Shanghai University of Electric Power signed an agreement with Curtin University to train talented English-speaking individuals on electric power.
Ti Gong

Deborah Terry, vice chancellor with Curtin University and Li Hexing, president of Shanghai University of Electric Power, shake hands after the signing of a memorandum of understanding to enhance joint education and research projects.

Shanghai will cooperate with Australian universities to train English-speaking talent on electric power to facilitate China's Belt and Road Initiative.

The Shanghai University of Electric Power signed a memorandum of understanding on Monday with Curtin University in Western Australia during the Electric Forum of Shanghai in Yangpu District.

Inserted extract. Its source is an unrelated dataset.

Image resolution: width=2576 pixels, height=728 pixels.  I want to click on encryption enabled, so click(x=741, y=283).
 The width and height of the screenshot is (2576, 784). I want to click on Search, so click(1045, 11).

Officials from Australia's Notre Dame University and Edith Cowan University also negotiated with other local universities, including the University of Shanghai for Science and Technology and Shanghai Polytechnic University, on joint training schemes, especially with regard to electric power majors.

China needs more foreign language-speaking professionals on electric power, as a result of domestic power suppliers investing and signing contracts for projects with Belt and Road nations according to the national strategy, said Li Hexing, president of Shanghai University of Electric Power.

To help to meet demand, the local university will send its students and faculty to study in Australia to enhance their language ability as well as professional skills.  Scientific engineering professors from Australia will also be invited to teach at local classes.

About 7,300 Chinese students studied abroad in Western Australia in 2016 for university, vocational, English language and professional studies, Suzanne Ellery, Western Australia's minister for education and training, told Shanghai Daily at the sideline of the forum.

She led a delegation of 40 officials from Western Australian universities, training institutes and colleges to Shanghai to build better collaboration.

"We want more joint research opportunities and encourage more students to study in Western Australia," Ellery said.

Many of the graduates from Shanghai University of Electric Power have been sent to Indonesia, Cambodia, Pakistan and other Belt and Road nations to help to operate and manage power projects set up by Chinese companies.

The university has also trained over 60 government officials and electric company staff from countries including Nepal, Poland, Russia, Indonesia, Malaysia, Vietnam, Pakistan, and Thailand.

The university recruited over 200 undergraduate and postgraduate students from these nations, most of whom have been working as core employees for China-invested electric power projects in their countries, according to the university.

To expand such training sessions, the university has taken a lead to establish an International Academic Forum for the Development of Electric Power Technologies with 10 global electric power universities from countries such as the United Kingdom, Germany, Australia and Russia.

Furthermore, the university has also set up a Sino-Portuguese cultural exchange center to train professionals for Portuguese-speaking nations.

China's State Grid as well as the state-owned Power Construction and Datang corporations, for instance, have invested in electric power projects in Portugal, Brazil, Mozambique and Angola.